Ce qui est demandé:
Veuillez recopier à l'identique, dans l'extrait de la décision ci-dessous, tout le passage qui va de « Article 1er : Le » jusqu'à « de justice administrative. ».
***** Extrait du document
4. Considérant qu'il y a lieu, dans les circonstances de l'espèce, de mettre à la charge du centre hospitalier de Longjumeau la somme de 2 000 euros à verser à M. B… au titre des dispositions l'article L. 761-1 du Code de justice administrative ; que ces dispositions font obstacle à ce qu'une somme soit mise, à ce titre, à la charge de M. B… qui n'est pas, dans la présente instance, la partie perdante ;

DÉCIDE :

Article 1er : Le jugement du 17 novembre 2015 du tribunal administratif de Versailles est annulé.

Article 2 : L'affaire est renvoyée au tribunal administratif de Versailles.

Article 3 : Le centre hospitalier de Longjumeau versera à M. B… une somme de 2 000 euros au titre de l'article L. 761-1 du Code de justice administrative.

Article 4 : Les conclusions présentées par le centre hospitalier de Longjumeau au titre de l'article L. 761-1 du Code de justice administrative sont rejetées.

Article 5 : La présente décision sera notifiée à M. A… B… et au centre hospitalier de Longjumeau.
**********
***** Lignes répertoriées
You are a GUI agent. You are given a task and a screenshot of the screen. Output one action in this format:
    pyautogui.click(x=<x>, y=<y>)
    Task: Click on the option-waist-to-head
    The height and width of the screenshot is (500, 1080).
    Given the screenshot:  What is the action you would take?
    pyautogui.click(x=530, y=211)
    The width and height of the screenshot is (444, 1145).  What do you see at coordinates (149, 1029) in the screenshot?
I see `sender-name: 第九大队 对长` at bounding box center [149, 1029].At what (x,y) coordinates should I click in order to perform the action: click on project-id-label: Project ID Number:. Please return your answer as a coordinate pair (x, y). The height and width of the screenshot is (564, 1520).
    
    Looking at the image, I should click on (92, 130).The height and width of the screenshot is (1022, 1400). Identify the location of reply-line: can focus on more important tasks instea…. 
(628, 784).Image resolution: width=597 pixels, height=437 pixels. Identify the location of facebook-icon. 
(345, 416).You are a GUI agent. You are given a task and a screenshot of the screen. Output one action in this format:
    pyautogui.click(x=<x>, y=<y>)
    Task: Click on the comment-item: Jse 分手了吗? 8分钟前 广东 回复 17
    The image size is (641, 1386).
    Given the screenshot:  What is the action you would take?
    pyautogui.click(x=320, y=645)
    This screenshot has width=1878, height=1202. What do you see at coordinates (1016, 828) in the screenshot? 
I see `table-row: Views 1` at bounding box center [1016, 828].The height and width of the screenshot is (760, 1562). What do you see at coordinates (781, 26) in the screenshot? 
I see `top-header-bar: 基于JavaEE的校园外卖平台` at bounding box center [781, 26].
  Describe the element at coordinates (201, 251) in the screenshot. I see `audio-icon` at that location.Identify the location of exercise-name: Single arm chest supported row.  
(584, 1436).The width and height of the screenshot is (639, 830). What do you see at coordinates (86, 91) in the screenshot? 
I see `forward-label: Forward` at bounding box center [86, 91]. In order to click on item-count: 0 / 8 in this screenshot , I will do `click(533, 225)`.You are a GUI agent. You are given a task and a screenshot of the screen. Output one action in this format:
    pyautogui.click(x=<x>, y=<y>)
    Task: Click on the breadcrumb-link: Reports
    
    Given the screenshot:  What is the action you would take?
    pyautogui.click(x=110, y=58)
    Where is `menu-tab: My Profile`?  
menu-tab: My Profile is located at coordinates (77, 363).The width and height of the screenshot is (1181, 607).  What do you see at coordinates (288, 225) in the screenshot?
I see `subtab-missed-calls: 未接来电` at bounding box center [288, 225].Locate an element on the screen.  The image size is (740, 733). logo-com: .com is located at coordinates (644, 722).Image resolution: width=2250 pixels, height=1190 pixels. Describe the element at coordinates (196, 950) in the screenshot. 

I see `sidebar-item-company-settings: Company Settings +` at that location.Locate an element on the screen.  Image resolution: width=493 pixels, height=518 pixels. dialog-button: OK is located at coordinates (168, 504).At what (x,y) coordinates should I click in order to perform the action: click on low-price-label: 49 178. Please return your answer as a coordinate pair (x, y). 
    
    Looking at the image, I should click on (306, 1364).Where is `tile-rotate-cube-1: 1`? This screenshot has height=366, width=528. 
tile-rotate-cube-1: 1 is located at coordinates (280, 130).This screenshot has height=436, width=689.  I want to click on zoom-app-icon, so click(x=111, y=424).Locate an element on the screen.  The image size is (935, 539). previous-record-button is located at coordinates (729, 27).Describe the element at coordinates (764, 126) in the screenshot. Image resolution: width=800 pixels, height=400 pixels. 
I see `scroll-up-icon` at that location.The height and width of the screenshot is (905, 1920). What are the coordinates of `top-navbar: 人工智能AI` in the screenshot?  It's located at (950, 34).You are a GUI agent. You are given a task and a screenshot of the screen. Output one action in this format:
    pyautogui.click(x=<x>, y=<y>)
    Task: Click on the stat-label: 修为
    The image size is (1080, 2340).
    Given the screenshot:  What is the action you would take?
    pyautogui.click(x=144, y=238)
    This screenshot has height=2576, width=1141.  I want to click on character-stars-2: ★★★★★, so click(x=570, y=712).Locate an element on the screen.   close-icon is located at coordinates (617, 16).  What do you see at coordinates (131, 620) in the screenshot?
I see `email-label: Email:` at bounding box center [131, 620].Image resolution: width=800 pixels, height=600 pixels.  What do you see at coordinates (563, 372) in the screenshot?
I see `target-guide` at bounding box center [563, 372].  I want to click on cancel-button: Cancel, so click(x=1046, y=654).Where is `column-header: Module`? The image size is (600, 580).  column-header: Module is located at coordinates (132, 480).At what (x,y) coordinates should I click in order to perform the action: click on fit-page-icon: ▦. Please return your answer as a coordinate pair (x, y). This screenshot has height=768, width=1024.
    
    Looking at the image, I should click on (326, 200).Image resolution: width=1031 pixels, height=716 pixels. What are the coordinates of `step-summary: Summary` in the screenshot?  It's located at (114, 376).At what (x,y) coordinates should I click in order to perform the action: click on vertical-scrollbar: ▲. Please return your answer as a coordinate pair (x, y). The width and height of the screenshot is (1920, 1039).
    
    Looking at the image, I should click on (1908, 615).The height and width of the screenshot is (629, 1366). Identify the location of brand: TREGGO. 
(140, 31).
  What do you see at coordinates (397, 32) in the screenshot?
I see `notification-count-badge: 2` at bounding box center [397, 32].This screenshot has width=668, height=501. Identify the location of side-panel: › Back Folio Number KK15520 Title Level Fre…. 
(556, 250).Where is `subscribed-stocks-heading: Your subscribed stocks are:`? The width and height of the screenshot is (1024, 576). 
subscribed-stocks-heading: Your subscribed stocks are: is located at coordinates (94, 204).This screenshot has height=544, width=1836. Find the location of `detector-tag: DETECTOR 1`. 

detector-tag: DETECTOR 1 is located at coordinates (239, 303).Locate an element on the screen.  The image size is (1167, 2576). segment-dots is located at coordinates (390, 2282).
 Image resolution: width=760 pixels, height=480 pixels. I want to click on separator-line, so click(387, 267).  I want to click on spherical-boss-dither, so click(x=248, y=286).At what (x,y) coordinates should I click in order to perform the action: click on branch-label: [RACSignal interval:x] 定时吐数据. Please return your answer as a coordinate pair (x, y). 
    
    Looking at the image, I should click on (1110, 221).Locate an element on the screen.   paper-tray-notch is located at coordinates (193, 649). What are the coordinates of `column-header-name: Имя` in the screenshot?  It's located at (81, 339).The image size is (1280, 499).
**********
Réponse ci-dessous:
Article 1er : Le jugement du 17 novembre 2015 du tribunal administratif de Versailles est annulé.

Article 2 : L'affaire est renvoyée au tribunal administratif de Versailles.

Article 3 : Le centre hospitalier de Longjumeau versera à M. B… une somme de 2 000 euros au titre de l'article L. 761-1 du Code de justice administrative.